Does Charcoal Toothpaste Really Work?

Lately charcoal has become a trend among beauty and skin products that have now been popular in dental products specifically toothpaste.Charcoal toothpaste has picked up its pace as more word is getting out about the wonders it does for our teeth. But does it work?

Before answering that here is a little background information on what charcoal toothpaste has that is working for others. Well for starters, it has activated charcoal! Activated charcoal has been used for medical treatments such as acute poisoning and overdose since it rids the body of the toxin through adsorption. Adsorption is a reaction where substances are absorbed on the outer surface of the activated charcoal. So, how is it working when we place it on our teeth? It functions in the same way by binding the surface stains we have on our teeth to the charcoal. Once we have given the charcoal enough time to stick to our teeth and surface stains, it can be removed. In one swoop, we can start getting rid of our teeth’s surface stains.

Just our surface stains, not the deep stains we might have or the natural yellowing of our teeth. So regarding if charcoal toothpaste works, it only works at a surface level. If you’ve been using it and have seen little difference in the whitening of your teeth it is most likely you need deep whitening.

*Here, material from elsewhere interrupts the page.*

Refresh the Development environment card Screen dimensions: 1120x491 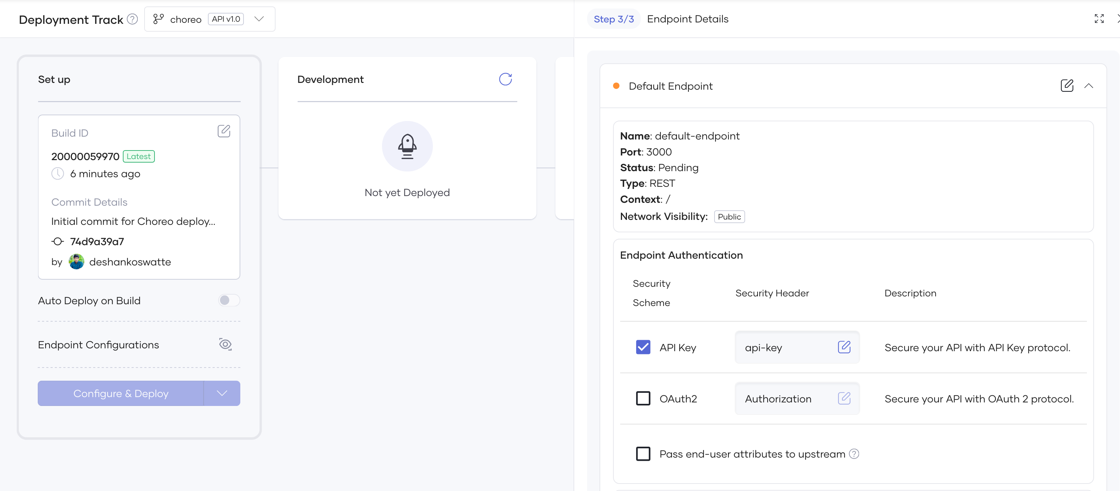click(x=505, y=79)
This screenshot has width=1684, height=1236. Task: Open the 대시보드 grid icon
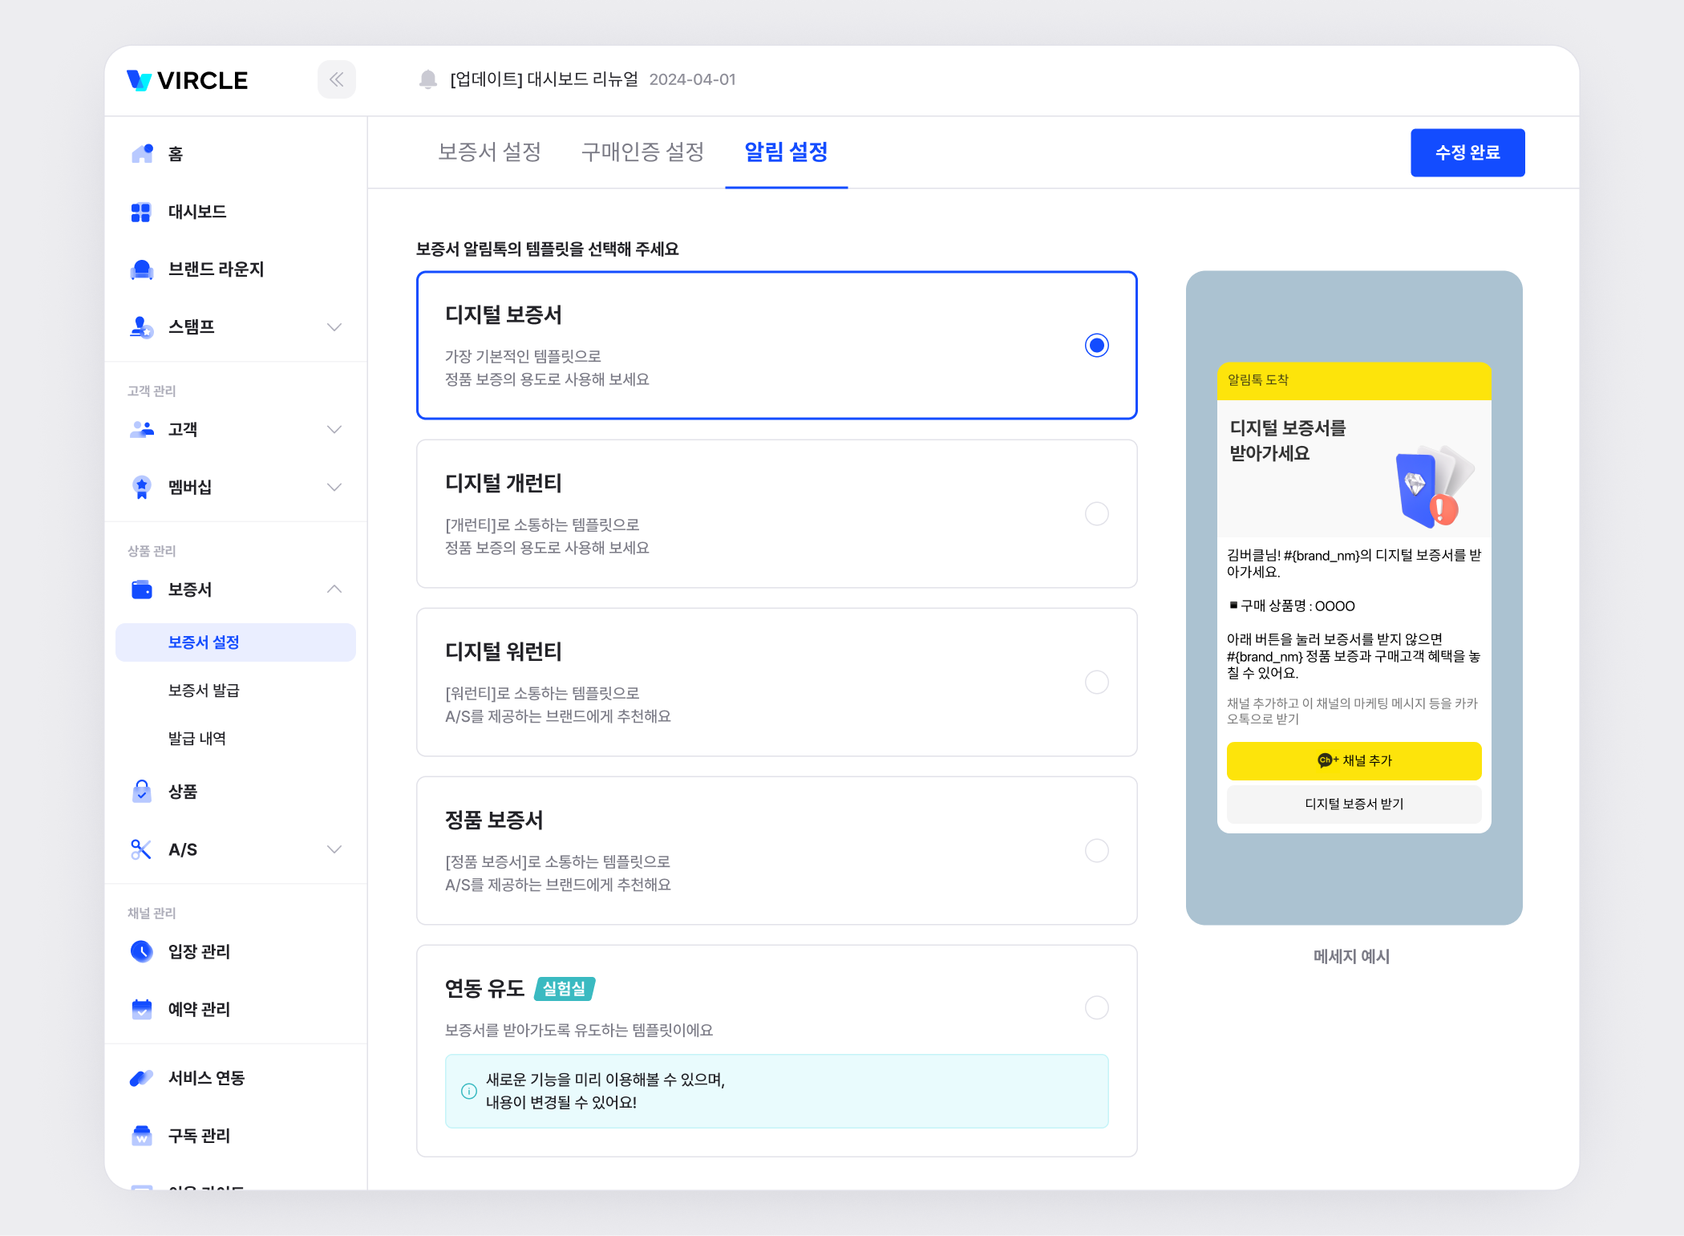coord(141,212)
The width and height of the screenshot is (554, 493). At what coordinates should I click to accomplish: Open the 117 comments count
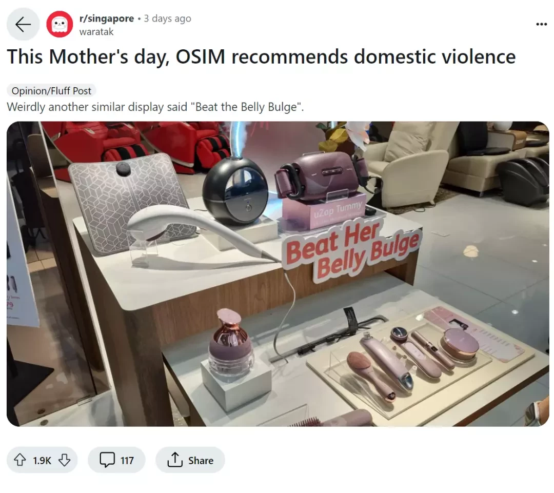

Now, charcoal toothpaste like most products come with some risks to consider. The more informed we are about a product, the better. However, it can be difficult when there isn’t much research on a product. With that said, did you know the American Dental Association (ADA) has not given charcoal toothpaste its seal of approval? This means charcoal toothpaste has no evidence of it being safe or effective for our teeth. The ADA worries about the potential damage it might have to the teeth and gums. Most of these concerns come from our enamel, the outer layer of the tooth, which once damage it can’t heal. Once we lose our enamel, it is gone, and the use of abrasive materials can cause us to wear it out.

Besides the ADA concerns has if we choose to use charcoal toothpaste as a method of whitening our teeth do so sparingly. It shouldn’t be a replacement for cleaning your teeth or dental check-ups and if your teeth start to become sensitive then stop using the charcoal toothpaste. Remember it doesn’t hurt to be precautious when it comes to using products.